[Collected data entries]
* * * * * * * * *

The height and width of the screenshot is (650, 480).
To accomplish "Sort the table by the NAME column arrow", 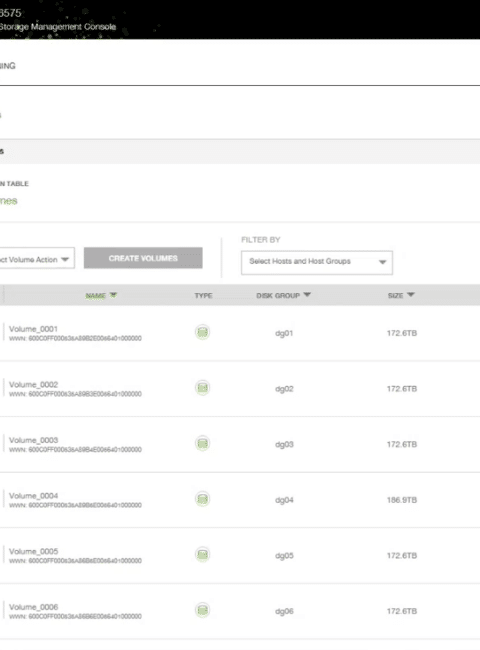I will click(113, 295).
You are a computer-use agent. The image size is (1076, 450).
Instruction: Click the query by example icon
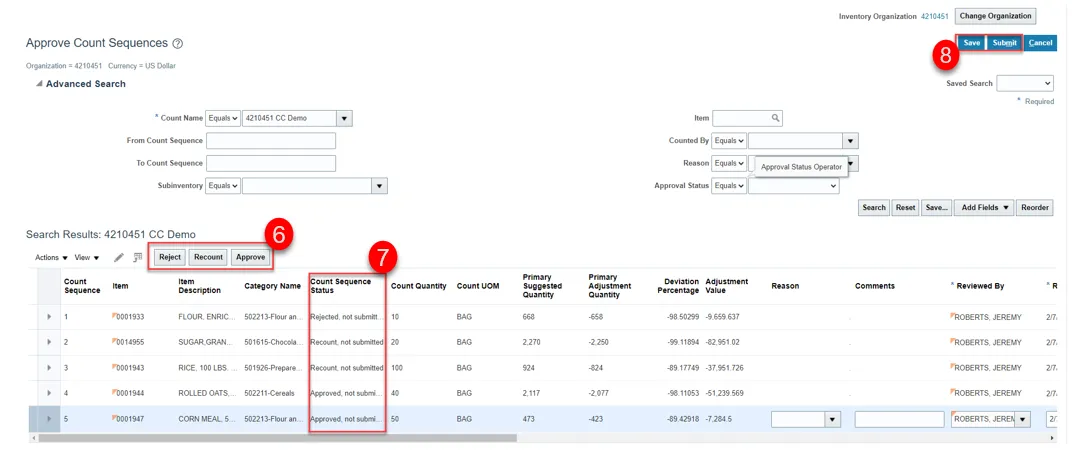(x=137, y=258)
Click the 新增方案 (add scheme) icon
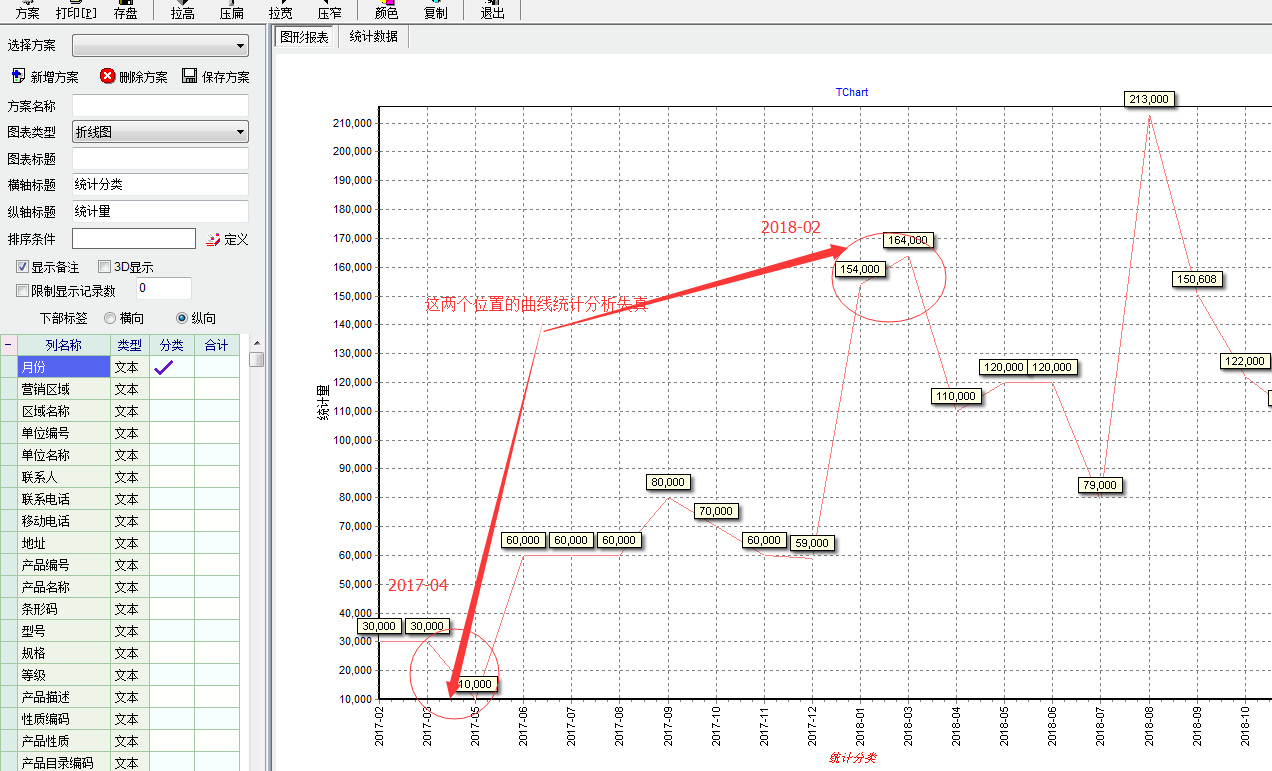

* * * * * * * * *

Try it:
Only the lines from the one with "Instruction: Click the query by example icon" through the final line of the entries above should be transcribed, exactly and without pictures.

Finished task:
Instruction: Click the query by example icon
(x=137, y=258)
Click the 新增方案 (add scheme) icon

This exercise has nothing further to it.